_本文抜粋_.
• • • • •
それまで続いてきたものが一度リセットされ、新しいドラマがはじまる。というと響きはカッコいいし、新鮮さが加わるのは良いのかもしれないが、その一方で、オールドな感じだから良かったものとか、文化とか思い出がみたいなのが振り返れなくなってしまう残念さみたいなのがある。


お店自体のリニューアルのように、純喫茶という文化も少しずつぼくたちの街から消えつつあるのかもしれない。まさに、このエッセイのタイトルのように、純喫茶という文化が溶けてなくなってしまう前に、そこで感じたこととか思い出とか、考えてたこととか後世につなげていかねば。勝手にそんな使命感を背負っている。


「今月(2023年8月)で閉店して、新しいビルに移転するみたいです」

別の純喫茶で友人とおしゃべりをしていると、今回の舞台である純喫茶の話題があがる。まさに、今行かないと、その純喫茶がまとっている文化や雰囲気を味わえないかもしれない。会話を交わしてすぐに、足を運んだのは言うまでもない。


珈琲西武。
デパートの西武が一瞬頭をよぎったが、茶色のビルに青の看板。カーテンウォールのガラス越しから、レトロな照明や店内の雰囲気が伝わってくる。

珈琲西武(本店)のビルも雰囲気があって、コーヒーとかココアにピッタリの色。


中に入ると、お馴染みのUCC COFFEEのロゴに負けない、らしさたっぷりの「COFFEE 西武」の字体と、花瓶やシャンデリアたちがあしらわれたデザイン。まるで、宮殿のティータイム会場を彷彿とさせる。
• • • • •
_記録データ_.
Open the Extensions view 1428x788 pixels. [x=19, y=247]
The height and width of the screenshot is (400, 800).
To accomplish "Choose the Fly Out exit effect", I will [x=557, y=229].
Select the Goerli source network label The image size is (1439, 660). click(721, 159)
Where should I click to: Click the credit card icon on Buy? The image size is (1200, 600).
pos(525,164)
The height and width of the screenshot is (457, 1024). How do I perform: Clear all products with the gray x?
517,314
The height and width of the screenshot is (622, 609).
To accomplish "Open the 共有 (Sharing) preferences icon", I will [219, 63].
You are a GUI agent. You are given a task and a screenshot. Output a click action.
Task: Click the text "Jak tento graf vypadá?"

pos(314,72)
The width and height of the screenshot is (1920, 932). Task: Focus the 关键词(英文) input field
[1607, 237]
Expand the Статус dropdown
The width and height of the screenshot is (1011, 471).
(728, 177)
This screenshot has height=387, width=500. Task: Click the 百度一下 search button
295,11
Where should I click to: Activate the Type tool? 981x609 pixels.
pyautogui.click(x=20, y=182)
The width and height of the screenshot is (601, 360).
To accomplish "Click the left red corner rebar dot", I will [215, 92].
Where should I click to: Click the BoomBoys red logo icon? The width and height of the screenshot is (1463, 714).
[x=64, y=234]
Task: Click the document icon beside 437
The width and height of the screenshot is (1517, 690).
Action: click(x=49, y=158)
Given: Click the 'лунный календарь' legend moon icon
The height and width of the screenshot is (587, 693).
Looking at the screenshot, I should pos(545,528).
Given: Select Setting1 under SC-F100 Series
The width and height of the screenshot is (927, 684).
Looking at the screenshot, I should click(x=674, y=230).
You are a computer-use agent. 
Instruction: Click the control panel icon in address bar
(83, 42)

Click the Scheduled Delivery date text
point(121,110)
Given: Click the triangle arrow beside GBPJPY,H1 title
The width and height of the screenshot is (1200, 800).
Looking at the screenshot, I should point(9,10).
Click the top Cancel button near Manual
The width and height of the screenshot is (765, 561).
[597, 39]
• • • • •
_課題_.
1. 純喫茶のエッセイについて、次の問いに答えよ。
(a) 友人の話では、今回の舞台の純喫茶はいつ閉店し、その後どうするのか。
(b) 珈琲西武のビルと看板はそれぞれ何色か。
(c) 店内のデザインは何を彷彿とさせると書かれているか。
2. 純喫茶のエッセイを、最後の文の次から書き継げ。

_解答例_.
1.
(a) 2023年8月で閉店し、新しいビルに移転する。
(b) ビルは茶色、看板は青。
(c) 宮殿のティータイム会場。

2.
自分と同じように、閉店の知らせを聞いてお店を訪れた人が何人も並んでいたこともあり、自分の順番になり店内に入れた時、ホッとしたと同時に、珈琲西武が人を惹きつけるお店だと納得してしまった。

ステンドグラス、ランプ、壁画、床。
西洋の文化が凝縮された内装、リッチな気分にさせてくれる。

ランプの古い感じ、まるで教科書で見た文明開花のようで。


事前情報なし、何がおすすめかも分からずに来たこともあり、
周りの人を見てアイスコーヒーとパフェをオーダーする。

メニューを表を見たとき、この値段には、このお店にずっといる権利、喫茶店の歴史みたいなのが乗っかっているのだ。と、自分を納得させた。


「遅くなってごめんなさい、アイスコーヒーです」

アイスコーヒーの入場。カメラのファインダー越しに、アイスコーヒー・ソファ、ステンドグラス、ランプ、植栽。アイスコーヒーがアイスコーヒー以上の存在感、お値段以上の雰囲気をまとっていた。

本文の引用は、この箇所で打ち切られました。